-- TASK DIRECTIONS --
Find the string "will" in the records. Copy every line it appears in.

** Opening DATA UNDER STUDY block **

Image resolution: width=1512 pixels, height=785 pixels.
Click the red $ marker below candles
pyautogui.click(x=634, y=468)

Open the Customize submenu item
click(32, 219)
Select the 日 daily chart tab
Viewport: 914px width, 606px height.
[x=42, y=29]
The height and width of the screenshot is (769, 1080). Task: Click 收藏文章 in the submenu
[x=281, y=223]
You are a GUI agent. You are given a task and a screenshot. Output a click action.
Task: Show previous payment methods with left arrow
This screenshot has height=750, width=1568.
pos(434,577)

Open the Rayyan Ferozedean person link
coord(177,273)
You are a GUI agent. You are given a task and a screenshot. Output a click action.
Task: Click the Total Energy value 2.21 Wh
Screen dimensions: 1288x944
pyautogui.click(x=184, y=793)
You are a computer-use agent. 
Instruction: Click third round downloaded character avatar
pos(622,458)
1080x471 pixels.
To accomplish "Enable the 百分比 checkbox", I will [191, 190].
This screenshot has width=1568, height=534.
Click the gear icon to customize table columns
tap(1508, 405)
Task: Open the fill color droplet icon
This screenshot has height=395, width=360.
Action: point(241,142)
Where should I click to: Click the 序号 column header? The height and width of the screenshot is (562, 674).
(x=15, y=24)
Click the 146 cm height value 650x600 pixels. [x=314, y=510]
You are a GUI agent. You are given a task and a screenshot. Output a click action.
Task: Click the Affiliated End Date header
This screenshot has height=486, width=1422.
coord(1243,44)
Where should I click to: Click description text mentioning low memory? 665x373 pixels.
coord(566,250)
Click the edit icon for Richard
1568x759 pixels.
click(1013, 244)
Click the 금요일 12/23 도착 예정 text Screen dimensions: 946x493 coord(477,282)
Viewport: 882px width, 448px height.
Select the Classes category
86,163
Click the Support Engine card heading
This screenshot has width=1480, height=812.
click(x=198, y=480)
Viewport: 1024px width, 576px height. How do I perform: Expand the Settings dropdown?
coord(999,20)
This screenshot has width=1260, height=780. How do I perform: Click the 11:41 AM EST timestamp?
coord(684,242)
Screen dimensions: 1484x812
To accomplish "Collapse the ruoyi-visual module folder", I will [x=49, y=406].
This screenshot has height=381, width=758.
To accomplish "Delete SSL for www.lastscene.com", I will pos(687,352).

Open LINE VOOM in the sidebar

** Closing DATA UNDER STUDY block **

-- ANSWER SECTION --
To accomplish "Enable the 百分比 checkbox", I will [191, 190].
To accomplish "Collapse the ruoyi-visual module folder", I will [x=49, y=406].
To accomplish "Delete SSL for www.lastscene.com", I will pos(687,352).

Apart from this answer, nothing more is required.